La Norvège : L’arrêt des traitements est autorisé pour les patients en fin de vie qui en font la demande. En cas d’inconscience du patient, un proche peut faire la demande pour lui.
Hongrie et République tchèque : Les malades incurables peuvent refuser leur traitement.
Slovaquie : Si « l’euthanasie et le suicide assisté sont inacceptables », le personnel médical « atténue la douleur des malades incurables et des mourants (…) et respecte les souhaits du patient en accord avec la législation ».
Suisse : L’euthanasie est je vous le rappelle interdite, mais le suicide assisté bénéficie d’un vide juridique. L’aide au suicide est légale si elle est accompagnée du feu vert d’un médecin.
PAYS OÙ L’EUTHANASIE, LE SUICIDE ASSISTÉ OU L’ARRÊT DES THÉRAPEUTIQUES SONT STRICTEMENT INTERDITS
Grèce, Roumanie : L’euthanasie, le suicide assisté ou l’arrêt des thérapeutiques y est strictement interdit. Tout contrevenant s’expose à une peine allant jusqu’à sept ans de prison.
Bosnie, Croatie et Serbie : L’euthanasie est punie au même titre qu’un homicide.
Pologne : L’euthanasie est passible de 3 mois à 5 ans de prison, mais « dans des cas exceptionnels », le tribunal peut atténuer la peine, voire renoncer à l’infliger.
Irlande : La loi ne fait pas mention de l’euthanasie. Toute forme d’assistance à la mort ou de suicide est illégale et passible de 14 ans de prison.
Islande : 75% de la population s’est prononcée en faveur de l’euthanasie, cependant aucune mention n’en est faite dans le code pénal. L’euthanasie est passible, au minimum, de deux ans de prison.
PAYS QUI AUTORISE L’EUTHANASIE OU LE SUICIDE ASSISTÉ
Pays-Bas : Comme vous le savez maintenant grâce à l’article qui lui a été consacré, il s’agit du premier pays au monde à avoir légalisé l’euthanasie, sous certaines conditions. Des médicaments mortels peuvent être légalement administrés par un médecin, en cas de maladie incurable ou de souffrance intolérable, à des patients l’ayant demandé en toute conscience.
La loi, votée en 2001, assure par ailleurs une plus grande sécurité en faveur des médecins. Ceux-ci peuvent pratiquer l’euthanasie sans risque de poursuites judiciaires s’ils respectent certains « critères de minutie ».

> [DONNÉES D'ENTRÉE]:
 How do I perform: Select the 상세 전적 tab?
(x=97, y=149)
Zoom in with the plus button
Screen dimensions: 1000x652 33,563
==
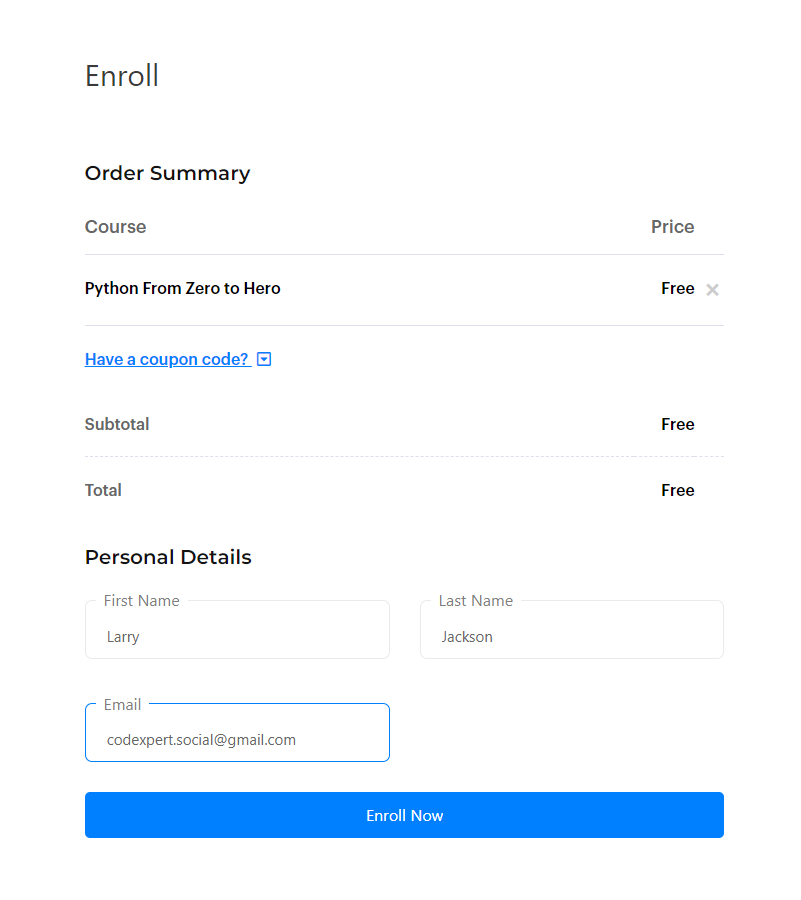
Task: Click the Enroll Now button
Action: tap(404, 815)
--
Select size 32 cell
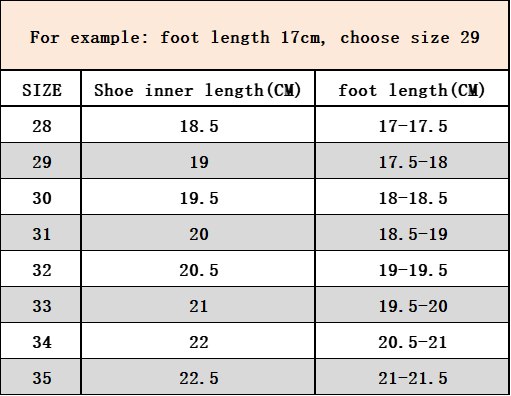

> [TRAVAIL À FAIRE]:
a - Indiquez si chacune des affirmations suivantes est conforme à l'extrait sur l'euthanasie, en répondant par oui ou par non et en citant les mots décisifs du texte. (i) En Pologne, le tribunal peut, dans des cas exceptionnels, renoncer à infliger la peine. (ii) En Irlande, l'assistance à la mort est passible de sept ans de prison. (iii) Aux Pays-Bas, la loi sur l'euthanasie a été votée en 2001.
b - Poursuivez l'extrait sur l'euthanasie à partir de sa dernière phrase.
Ces données n'ont aucun rapport avec l'extrait sur l'euthanasie.

> [CORRIGÉ DES EXERCICES]:
a -
(i) Oui : « dans des cas exceptionnels », le tribunal peut atténuer la peine, voire renoncer à l'infliger ».
(ii) Non : « passible de 14 ans de prison ».
(iii) Oui : « La loi, votée en 2001 ».

b -
En juin 2015, l’association des pédiatres néerlandais s’était publiquement prononcée en faveur d’une extension du droit à la mort aux enfants de moins de 12 ans. À ce jour, la loi n’a pas été modifié.
Belgique : Là aussi vous êtes incollables ☺, la loi de septembre 2002 a partiellement légalisé l’euthanasie en l’encadrant très strictement. Le médecin « ne commettra pas d’infraction » dès lors que le patient, victime d’une « souffrance physique ou psychique constante et insupportable » des suites d’une « affection accidentelle ou pathologique incurable », « se trouve dans une situation médicale sans issue ».
De plus, le Parlement belge a adopté le 13 février 2014 une loi autorisant l’euthanasie des mineurs en phase terminale et qui en font la demande. Ce droit, unique au monde, est toutefois soumis à l’accord des deux parents et à l’évaluation du discernement de l’enfant afin de déterminer s’il est conscient de toutes les conséquences d’un tel choix.
Luxembourg : L’euthanasie a été légalisée en mars 2009, en cas de situation médicale « sans issue », mais elle est interdite pour les mineurs.
Nous touchons du doigt, à la lecture de cet article et des trois premiers, toute la complexité d’amener du droit dans les situations humaines. Toute la difficulté de répondre par le juridique à des souffrances qui sont au final très personnelles et très personnes dépendantes. Bien sûr que d’apporter un cadre permet de baliser les pratiques et de réfléchir en sécurité, au sein de ce cadre, à ce qui est bien et ce qui est mal. Mais comment une loi peut-elle emmener des réponses là où l’individualité, la souffrance, les projections sont à leur paroxysme ?
Chaque individu amorce dans ce qu’il vit ce que l’on appelle un travail de deuil. Chaque personne vit à sa manière l’acceptation de ses propres pertes et de son autonomie. Une maladie chez un individu ne sera pas vécue de la même manière chez un autre individu. Des paramètres comme l’entourage, l’âge, le niveau socio-culturel, la spiritualité, la religion, la personnalité entre en ligne de compte dans la manière dont l’individu va percevoir sa maladie et sa propre finitude.
Aucun pays ne présente une population entièrement satisfaite de sa législation ou interdiction sur la fin de vie. Chaque pays d’Europe trouve à redire en matière d’inhumanité ou d’humanité sur la loi en vigueur dans son pays.
Est-ce que la réponse adaptée passe donc forcément par une législation ?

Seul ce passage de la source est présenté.